The Midway Chamber of Commerce has received $125,000 in philanthropic support to lead a grassroots “Buy Local” marketing campaign. Linked with the Saint Paul Area Chamber of Commerce-led Discover Central Corridor initiative, this community-based effort will remind area residents of the importance of supporting local businesses through construction. Coordinated parallel initiatives are springing up from the business community, including the Central Corridor Perks loyalty card and mobile phone app, with discounts offered to card-and app-holders at a rapidly growing number of corridor businesses. (Contact: Midway Chamber of Commerce, 651.646.2636; Saint Paul Area Chamber of Commerce, 651.265.2787.)
Alley Improvements/Access Signage
Access to businesses will be maintained throughout the construction period, way-finding signage and “open for business” signs will be placed by project office staff at key locations in consultation with business interests. Both cities plan to temporarily relax some sign regulations in the construction areas to allow businesses to post banners or signs letting customers know they are open and how to access them. The Metropolitan Council and City of Saint Paul are working together to devote $800,000 toward installing directional signage and improvements to alleys serving critical off-street parking to ensure that access is maintained to area businesses. Minneapolis staff continue to evaluate parking needs in the corridor during and after construction, with financial support from the Central Corridor Funders Collaborative.

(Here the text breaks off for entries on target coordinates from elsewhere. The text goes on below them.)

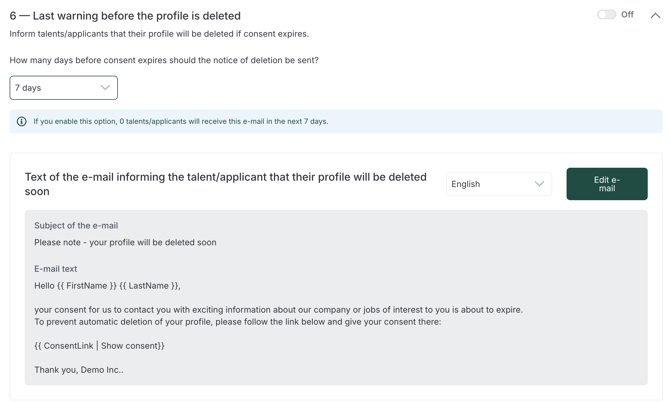
Task: Click the 'Off' label next to the switch
Action: [627, 15]
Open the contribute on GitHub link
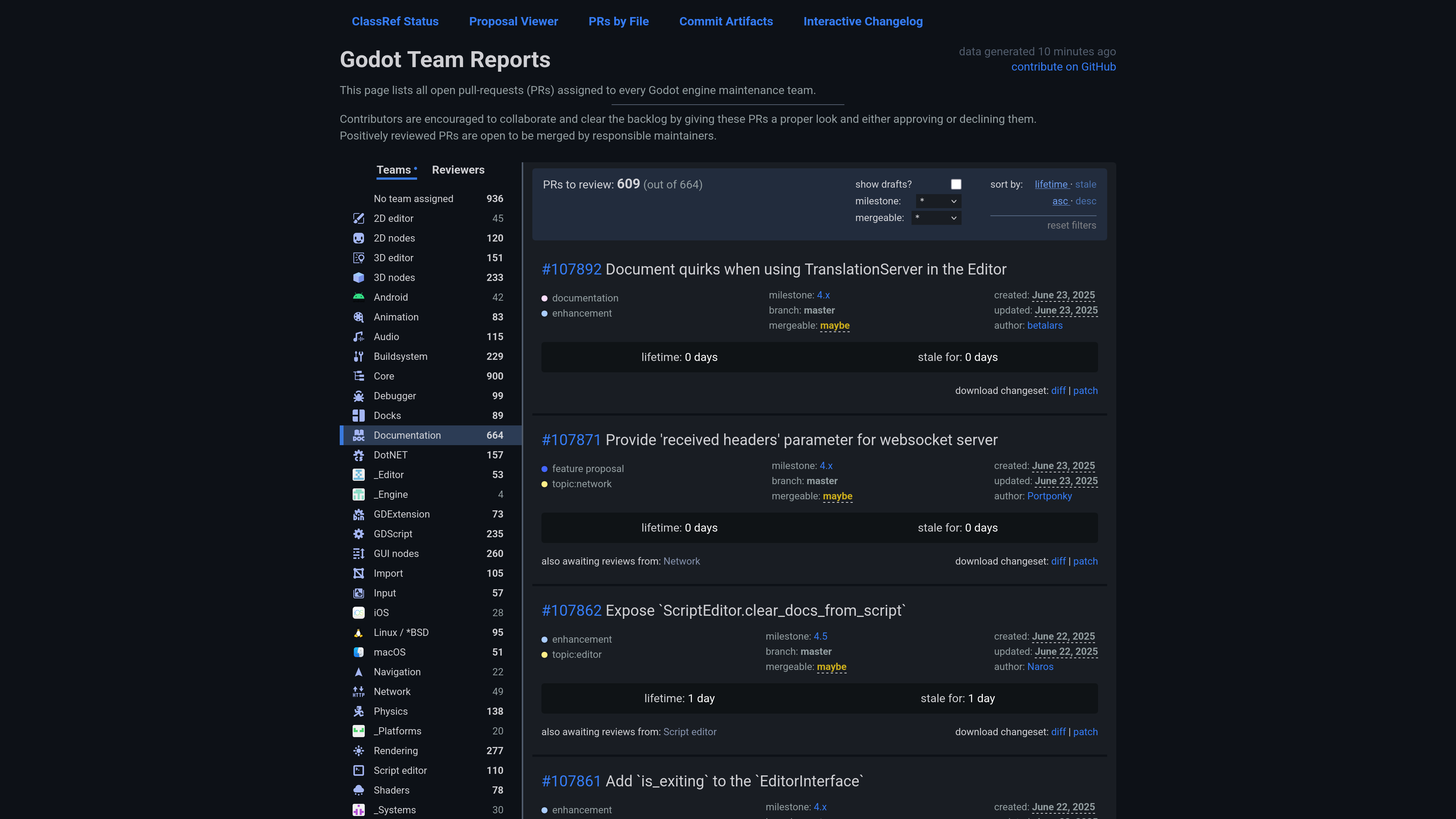Viewport: 1456px width, 819px height. pyautogui.click(x=1063, y=67)
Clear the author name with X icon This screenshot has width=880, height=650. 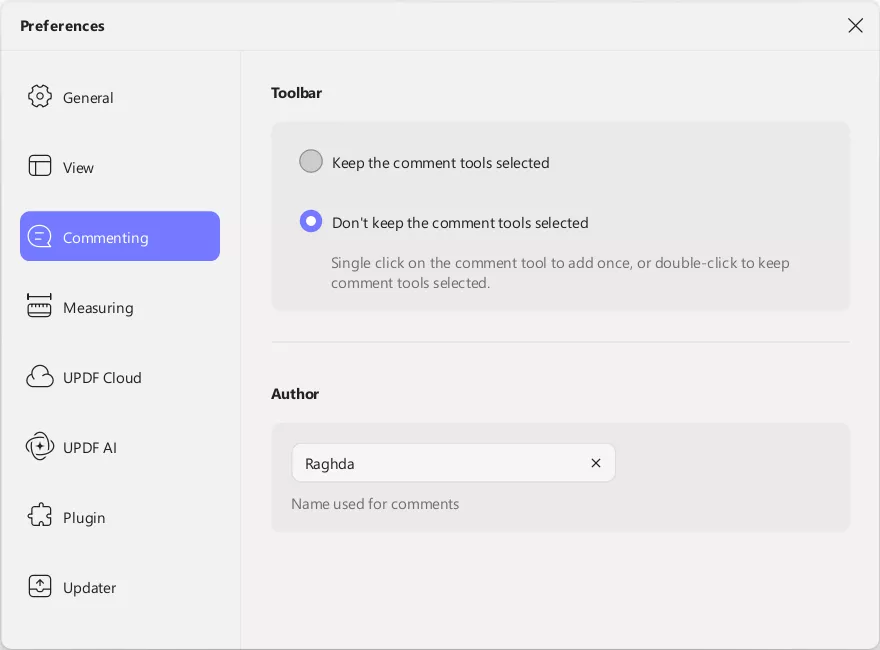[x=596, y=463]
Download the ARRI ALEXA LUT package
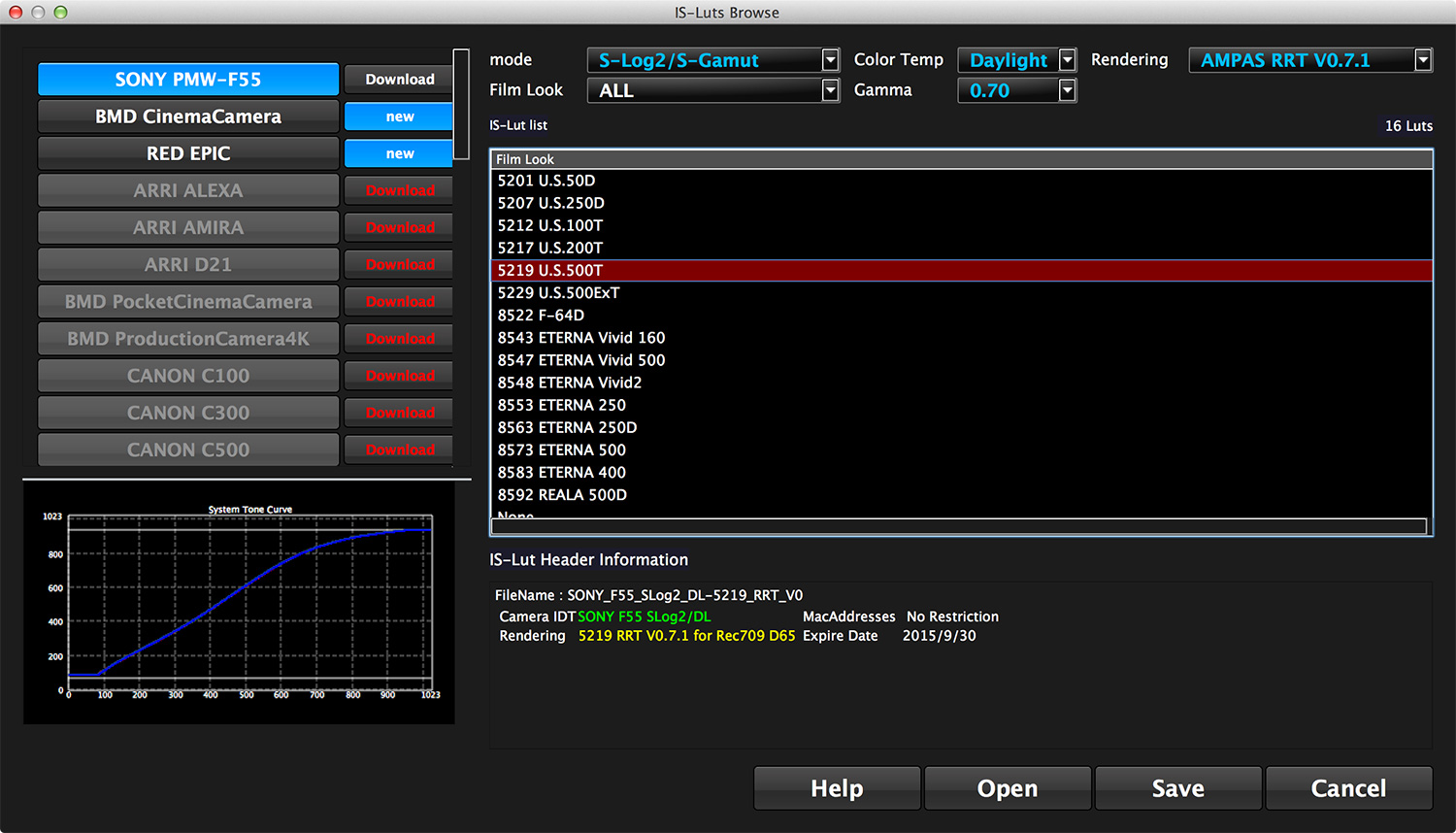Viewport: 1456px width, 833px height. point(399,191)
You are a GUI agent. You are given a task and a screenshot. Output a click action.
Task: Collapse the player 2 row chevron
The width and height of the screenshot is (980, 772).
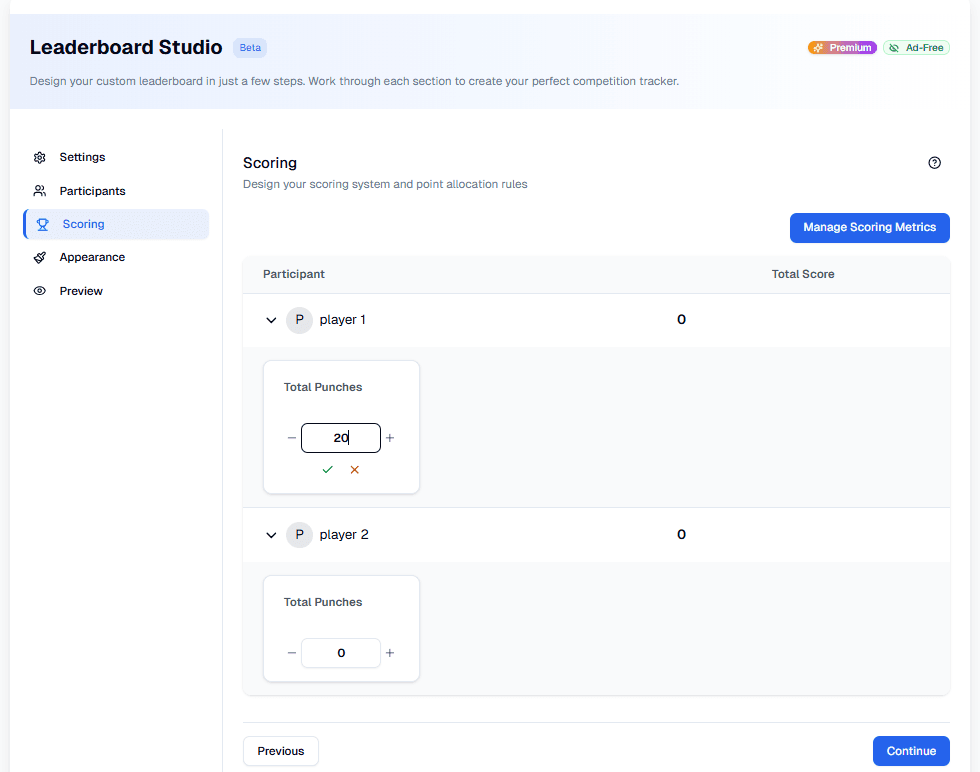tap(271, 534)
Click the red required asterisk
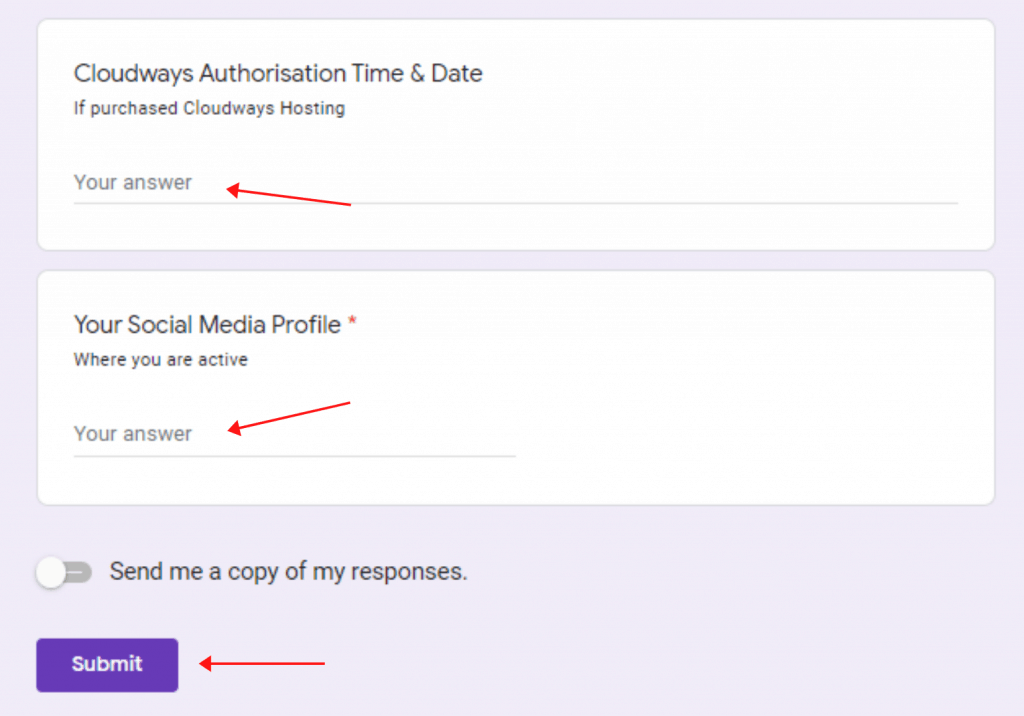Image resolution: width=1024 pixels, height=716 pixels. tap(352, 324)
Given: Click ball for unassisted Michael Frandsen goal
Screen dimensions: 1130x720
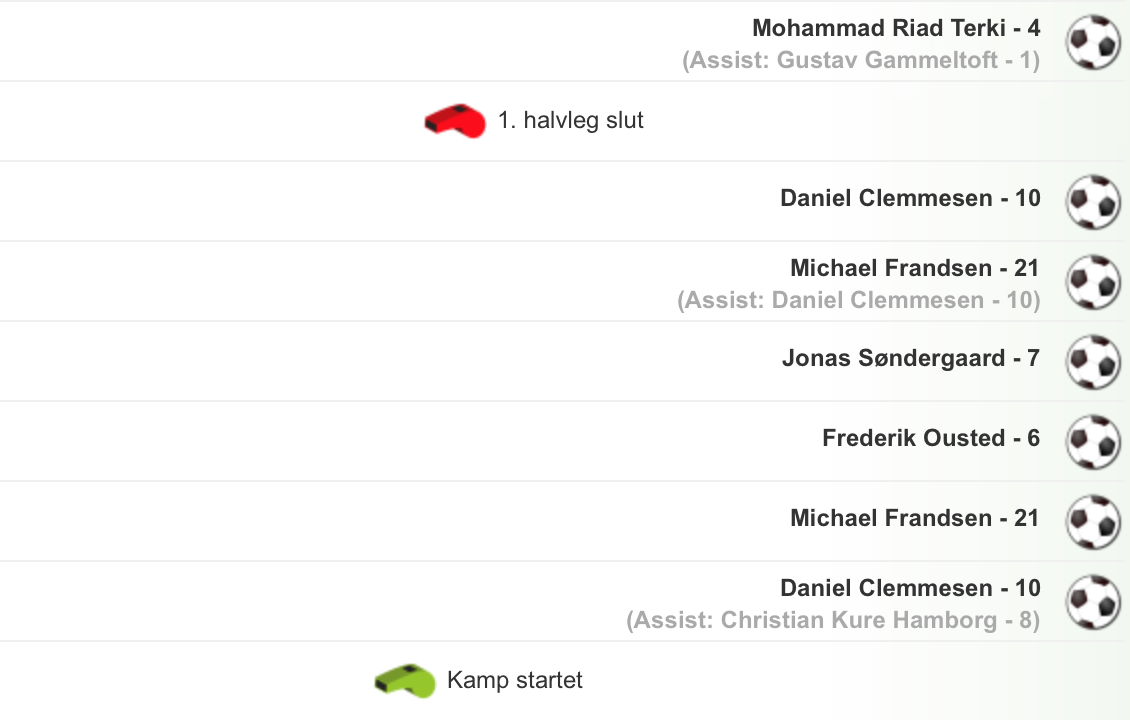Looking at the screenshot, I should pyautogui.click(x=1092, y=522).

Street Lighting and Streetscaping
The City of Saint Paul invested local resources in reducing the cost of improvements, such as street-lighting, trees and sidewalk improvements to enhance the pedestrian character of the University Avenue and downtown business districts.
Contractor incentives that were built into the two main heavy construction packages for the Central Corridor LRT Project are intended to encourage responsiveness, create a partnership between contractors and the community and promote cooperation.
The contract to build the line’s western three miles has a $250,000 incentive. The contract to build the line’s eastern seven miles carries a $600,000 incentive. Quarterly incentives will range from $10,000 to $70,000.